Group honors three scientists

The Hawaii Academy of Science honored three scientists at its annual meeting recently.

Doak Cox, two-time academy president and renowned geophysicist, was presented with a lifetime achievement award for his contribution to science and the academy.

Paul Scheuer, professor emeritus of chemistry, University of Hawai'i-Manoa, received the academy's first Distinguished Research Scientist Award.

And Carol Hopper, former education director of the Waikiki Aquarium, received the academy's first Distinguished Science Educator Award.

Cox was born in Wailuku, Maui. He attended the University of Hawai'i and Harvard University. He was a geologist for the U.S. Geological Survey and the Hawaiian Sugar Planters' Association, and a hydrologist for the Pacific Science Board Arno Expedition.

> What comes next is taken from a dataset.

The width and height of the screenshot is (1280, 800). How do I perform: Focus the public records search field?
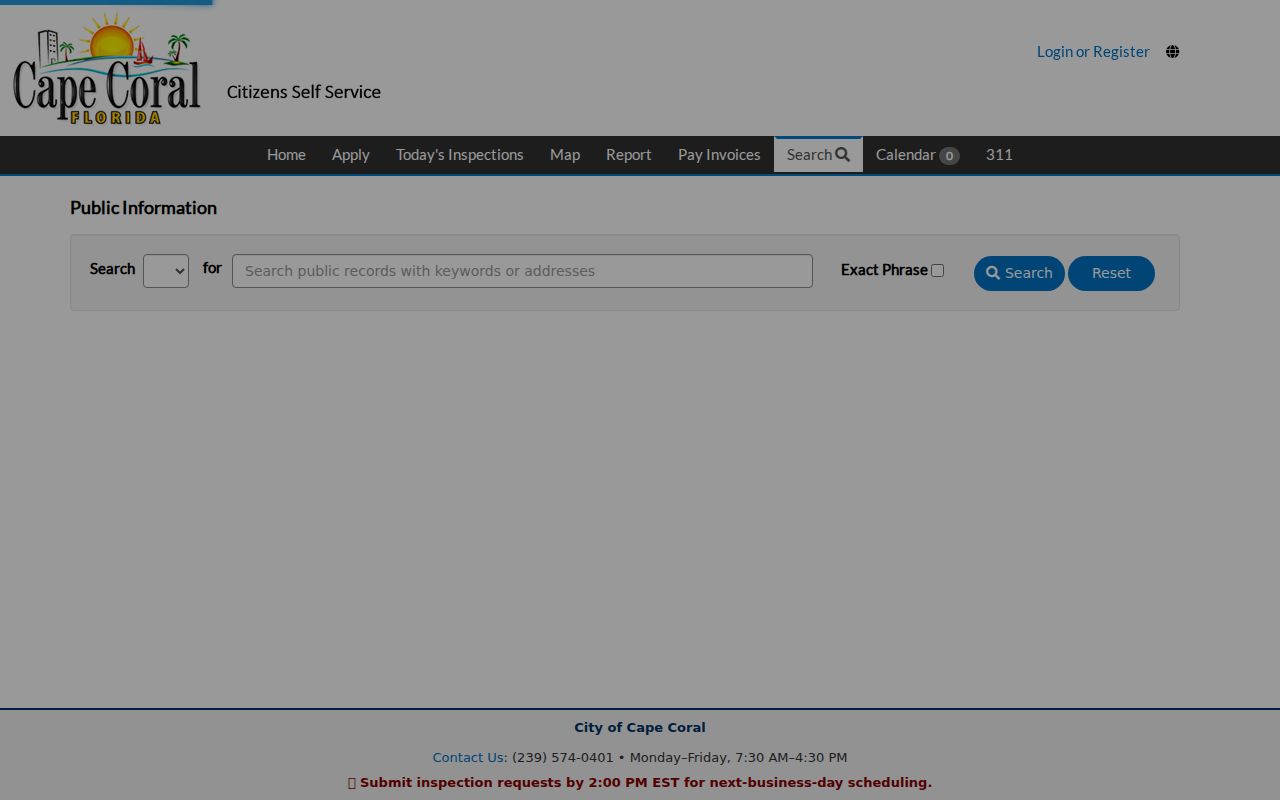(x=522, y=271)
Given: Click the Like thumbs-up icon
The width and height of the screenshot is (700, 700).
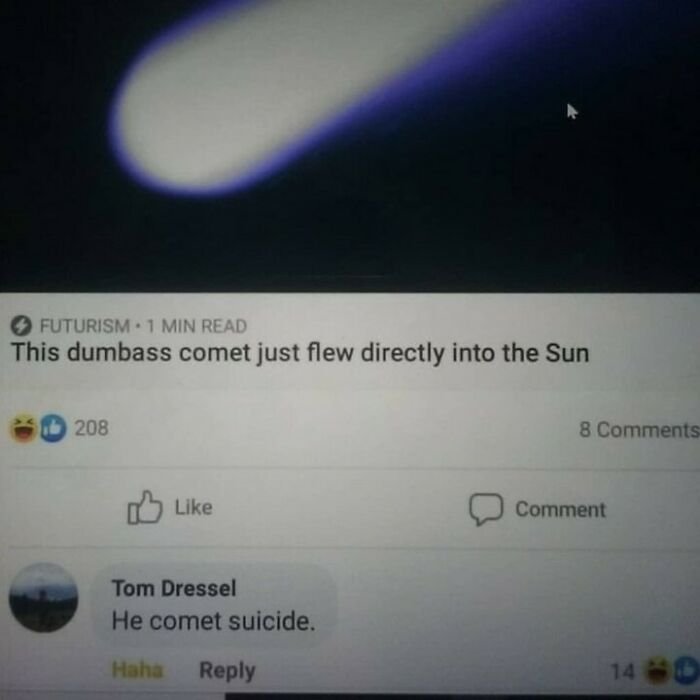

His academic career began with a visiting professorship at Stanford University. Shortly thereafter he joined UH as a professor of geology.

He was in charge of a tsunami research project at the Hawaii Institute of Geophysics and served as director of the Water Resource Research Center and the Environmental Center.

He has done consulting work as a geohydrologist here and in the South Pacific, and is an emeritus geophysicist, senior fellow of the Joint Institute of Marine and Atmospheric Research and graduate faculty of Geology and Geophysics.

He also served as tsunami adviser for Hawai'i Civil Defense and received the Governor's Award for Distinguished State Service and a Governor's Commendation.

Scheuer is an internationally recognized scientist whose laboratories have yielded many discoveries. He is credited with being the modern father of the field of Marine Natural Products Chemistry.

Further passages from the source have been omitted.